When I received the call from Richard McDonough, it didn’t take much for him to convince me a series on Japanese Americans in western Nebraska would be valuable to readers. There was much I didn’t know, but it wasn’t the first time I’d heard about the government’s imprisonment of our citizens because of foolish fear.
Brad Staman is the editor of the Star-Herald. He can be reached at 632-9056 or by email at email@example.com.
I had been sitting on the floor of my 4-H leader’s living room, waiting for my turn to go into his darkroom. A few years earlier he had become my first mentor in photography. As a member of the Foto Freaks 4-H photography club, I had been introduced to the art of photography and now the older members were taking turns helping some of us who were younger print our own photographs.
I don’t remember how the conversation began, but our leader started sharing with us his story of how he came to western Nebraska. It was a story that began in California shortly after Dec. 7, 1941.
He had to leave, and leave quickly or he would have lost his freedom and been moved to a camp. Why? For no other reason than Yutaka Yamamoto was Japanese American.
I remember listening in shock, anger and disbelief. How could Americans imprison fellow Americans? It was wrong, but it happened.

* _YOUR TASKS_
- 1) In the column, replace "camp" with "prison camp" and write out the passage from "I don’t remember" to "but it happened." with that change.
- 2) Answer these questions about the column:
(a) Who called the writer about a series on Japanese Americans in western Nebraska?
(b) What was the name of the 4-H photography club the writer belonged to?
(c) What was the name of the 4-H leader who told his story?
The listing that comes next has nothing to do with the column.

* _ENTRIES SUPPLIED_

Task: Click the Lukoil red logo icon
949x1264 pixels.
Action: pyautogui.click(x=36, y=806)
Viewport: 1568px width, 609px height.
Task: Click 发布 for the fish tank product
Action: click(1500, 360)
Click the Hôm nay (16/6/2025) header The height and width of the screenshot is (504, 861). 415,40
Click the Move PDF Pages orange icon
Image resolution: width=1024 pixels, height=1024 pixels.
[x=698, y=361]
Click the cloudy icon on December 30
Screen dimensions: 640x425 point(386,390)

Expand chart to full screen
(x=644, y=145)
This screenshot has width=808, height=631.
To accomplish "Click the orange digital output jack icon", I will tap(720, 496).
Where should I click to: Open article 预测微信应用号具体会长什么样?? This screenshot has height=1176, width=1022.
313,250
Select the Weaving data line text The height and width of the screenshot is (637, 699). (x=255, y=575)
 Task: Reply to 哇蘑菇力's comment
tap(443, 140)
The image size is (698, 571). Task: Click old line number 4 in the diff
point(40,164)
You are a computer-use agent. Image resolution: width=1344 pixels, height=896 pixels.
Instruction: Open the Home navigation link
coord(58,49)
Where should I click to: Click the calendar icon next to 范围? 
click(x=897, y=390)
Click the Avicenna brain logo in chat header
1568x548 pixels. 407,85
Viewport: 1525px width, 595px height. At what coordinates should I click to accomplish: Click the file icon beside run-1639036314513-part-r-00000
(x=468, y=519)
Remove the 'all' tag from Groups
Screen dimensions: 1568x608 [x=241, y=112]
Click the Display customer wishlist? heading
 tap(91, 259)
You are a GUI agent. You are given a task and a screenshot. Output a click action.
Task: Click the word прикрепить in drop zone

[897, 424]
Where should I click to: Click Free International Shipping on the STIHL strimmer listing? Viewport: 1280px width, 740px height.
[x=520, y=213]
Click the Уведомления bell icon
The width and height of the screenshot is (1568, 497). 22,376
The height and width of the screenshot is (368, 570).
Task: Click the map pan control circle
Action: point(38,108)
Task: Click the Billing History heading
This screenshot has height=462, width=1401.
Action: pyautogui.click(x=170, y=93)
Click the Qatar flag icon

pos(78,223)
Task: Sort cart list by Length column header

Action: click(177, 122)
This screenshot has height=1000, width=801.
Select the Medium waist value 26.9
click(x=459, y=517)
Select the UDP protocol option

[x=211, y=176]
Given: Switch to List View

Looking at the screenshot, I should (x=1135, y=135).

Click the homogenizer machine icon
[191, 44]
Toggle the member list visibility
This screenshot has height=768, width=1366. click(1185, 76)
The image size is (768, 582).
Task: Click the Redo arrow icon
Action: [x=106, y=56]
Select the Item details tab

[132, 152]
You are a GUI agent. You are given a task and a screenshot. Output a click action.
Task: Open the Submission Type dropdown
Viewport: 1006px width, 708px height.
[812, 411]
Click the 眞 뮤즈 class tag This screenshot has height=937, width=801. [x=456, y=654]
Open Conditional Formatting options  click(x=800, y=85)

* _SOLUTIONS BY TASK_
- 1)
I don’t remember how the conversation began, but our leader started sharing with us his story of how he came to western Nebraska. It was a story that began in California shortly after Dec. 7, 1941.
He had to leave, and leave quickly or he would have lost his freedom and been moved to a prison camp. Why? For no other reason than Yutaka Yamamoto was Japanese American.
I remember listening in shock, anger and disbelief. How could Americans imprison fellow Americans? It was wrong, but it happened.

- 2)
(a) Richard McDonough
(b) The Foto Freaks
(c) Yutaka Yamamoto